Graduating in 2016, I was still in this utopia while the Black Lives Matter movement was gaining some footing in national news and current President Donald Trump announced his candidacy for president. During my senior year, I took a Government/Politics course in harmony with the start of the election campaigns. My teacher was so respectfully unbiased and always urged us to do our own research and make opinions of our own, and it sparked interest in me to do more of just that – and since then, it seems like everything I had claimed about myself changed.
I started paying more attention to the injustices that were happening around me that I was either ignorant enough to not pay attention to or blessed enough to not receive at such a high extent as others like me.
Little by little, I started realizing that all those “you’re pretty for a black girl” comments were not really compliments.
The “you talk like a white person” was not a praise to my dialect. It was not okay when people would use the n-word towards me, even if they didn’t use the “hard r”.
I became almost hyper-aware of any negativity I could find and it made me start to become cynical. I started feeling uncomfortable when faced with any groups of people that I considered could fit the description of someone who wouldn’t like me for my skin color.
I would be in gas stations in any sort of rural area, and I remember reminding myself to get in and out as fast as I could. I remember drowning myself in articles and videos that only showed me how mean the world could be.
I found myself constantly going to my dad in tears and asking him how some people could be so cruel – and why they didn’t infuriate him as much as they were infuriating me. Again, he would ask what me being upset would do for me and finally, everything came full circle.

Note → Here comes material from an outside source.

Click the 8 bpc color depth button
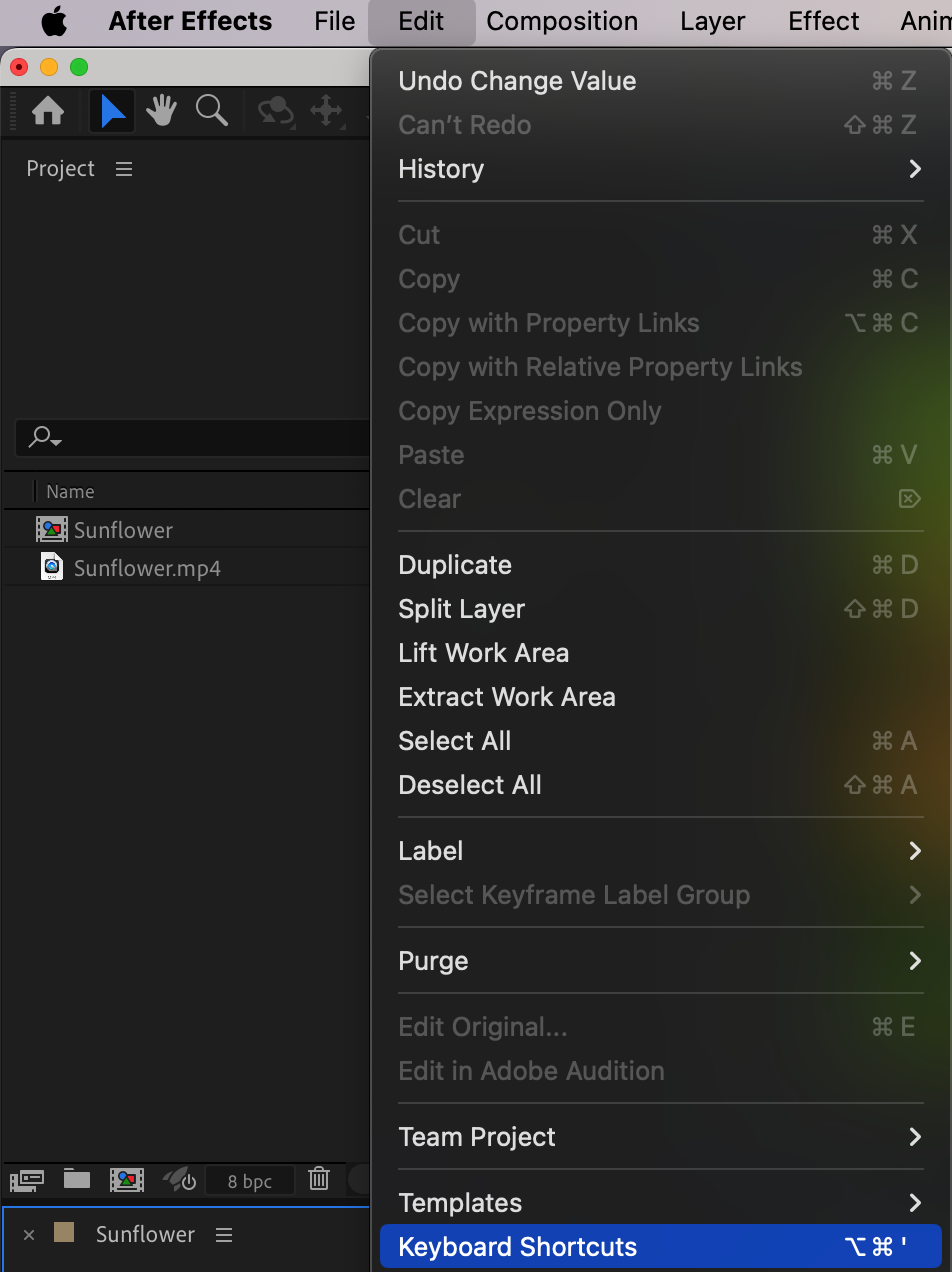 250,1181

My dad, an immigrant and a black man would have never got where he is now –in his career and or in his life– if he took everything as personally as I was at the time. I started understanding why he instilled this value in me from such a young age.
Learning that self-worth from my dad and becoming confident in my opinions has helped me learn to now address racism any and anywhere I encounter it without letting it change who I am – which is not the cynical person I started to let myself become. I have kept this period of time with me and I have learned from it. I still don’t take much to heart, but I am now no stranger to telling someone if what they think is a regular comment is actually rude and ignorant of them to say.
I made a transition from a naïve and comfortable person to a person who is mindful and no longer scared or too unknowledgeable to stick up for what I believe in – and that has made a huge difference in me really learning what it means to “be yourself.”